= Josselin Bodley =

British artist

Josselin Reginald Courtenay Bodley (1893–1974) was an English painter who lived in France after World War I military service in Belgium, where he was wounded at the Battle of Ypres in 1915. He left the army at the rank of Captain and was awarded the Military Cross. Educated at Eton and considered one of the most promising painters of the interwar period, he was the younger son of the English civil servant, political writer, and historian John Edward Courtenay Bodley (1853–1925) and Evelyn Frances Bell, and through her a cousin of the British Arabist Gertrude Bell. Josselin's grandfather Edward Fisher Bodley (1815–1881) was a successful businessman, nonconformist minister, and justice of the peace who founded E. F. Bodley & Co., a well known Staffordshire pottery firm. His older brother Ronald Victor Courtenay Bodley, MC, (1892–1970) was a World War I hero, adventurer and journalist. His younger sister Ava Anderson, Viscountess Waverley was a well known London political and social hostess. The family descends from relatives of the 16th century English scholar and diplomat Sir Thomas Bodley, founder of the Bodleian Library at Oxford University.

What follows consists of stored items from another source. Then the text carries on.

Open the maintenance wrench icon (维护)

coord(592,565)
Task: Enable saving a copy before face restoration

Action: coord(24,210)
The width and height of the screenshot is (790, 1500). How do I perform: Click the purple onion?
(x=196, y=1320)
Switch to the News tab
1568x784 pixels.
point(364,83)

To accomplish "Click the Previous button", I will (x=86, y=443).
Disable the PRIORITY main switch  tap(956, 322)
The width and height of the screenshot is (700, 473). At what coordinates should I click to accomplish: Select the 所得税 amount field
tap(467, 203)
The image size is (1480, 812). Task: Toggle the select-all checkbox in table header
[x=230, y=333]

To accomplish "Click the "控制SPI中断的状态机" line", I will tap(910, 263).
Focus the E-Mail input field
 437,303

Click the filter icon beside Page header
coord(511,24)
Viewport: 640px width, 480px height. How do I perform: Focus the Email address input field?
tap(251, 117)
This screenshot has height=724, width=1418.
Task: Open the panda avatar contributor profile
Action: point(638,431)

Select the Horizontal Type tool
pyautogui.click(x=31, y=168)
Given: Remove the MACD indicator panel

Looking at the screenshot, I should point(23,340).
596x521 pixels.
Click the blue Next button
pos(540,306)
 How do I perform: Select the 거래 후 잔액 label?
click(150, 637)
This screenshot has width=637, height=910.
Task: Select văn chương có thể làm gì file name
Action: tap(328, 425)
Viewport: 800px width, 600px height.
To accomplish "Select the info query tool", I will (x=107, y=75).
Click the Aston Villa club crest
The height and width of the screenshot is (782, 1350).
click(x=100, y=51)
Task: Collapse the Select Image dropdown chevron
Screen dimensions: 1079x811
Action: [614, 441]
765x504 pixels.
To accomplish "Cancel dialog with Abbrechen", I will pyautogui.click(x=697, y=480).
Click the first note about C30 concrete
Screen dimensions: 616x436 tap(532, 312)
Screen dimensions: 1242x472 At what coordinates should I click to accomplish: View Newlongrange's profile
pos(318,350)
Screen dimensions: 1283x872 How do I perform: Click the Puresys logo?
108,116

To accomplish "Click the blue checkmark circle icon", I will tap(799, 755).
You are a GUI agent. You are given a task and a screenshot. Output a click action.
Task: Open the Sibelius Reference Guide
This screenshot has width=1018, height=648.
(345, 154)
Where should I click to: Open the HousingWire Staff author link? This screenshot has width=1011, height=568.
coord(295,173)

Bodley painted architectural and landscape subjects and war scenes. His work combined tradition, modernism, and realism, but resisted the avantgarde trends of the time. His work was displayed at the Bernheim-Jeune Gallery, the Leicester Galleries in London, the New York gallery of Marie Norton Harriman, the Berlin gallery of Alfred Flechtheim, and the Cheltenham Art Gallery and Museum.

Later in the life, the French government made him a Chevalier of the Legion of Honor for his artistic achievements.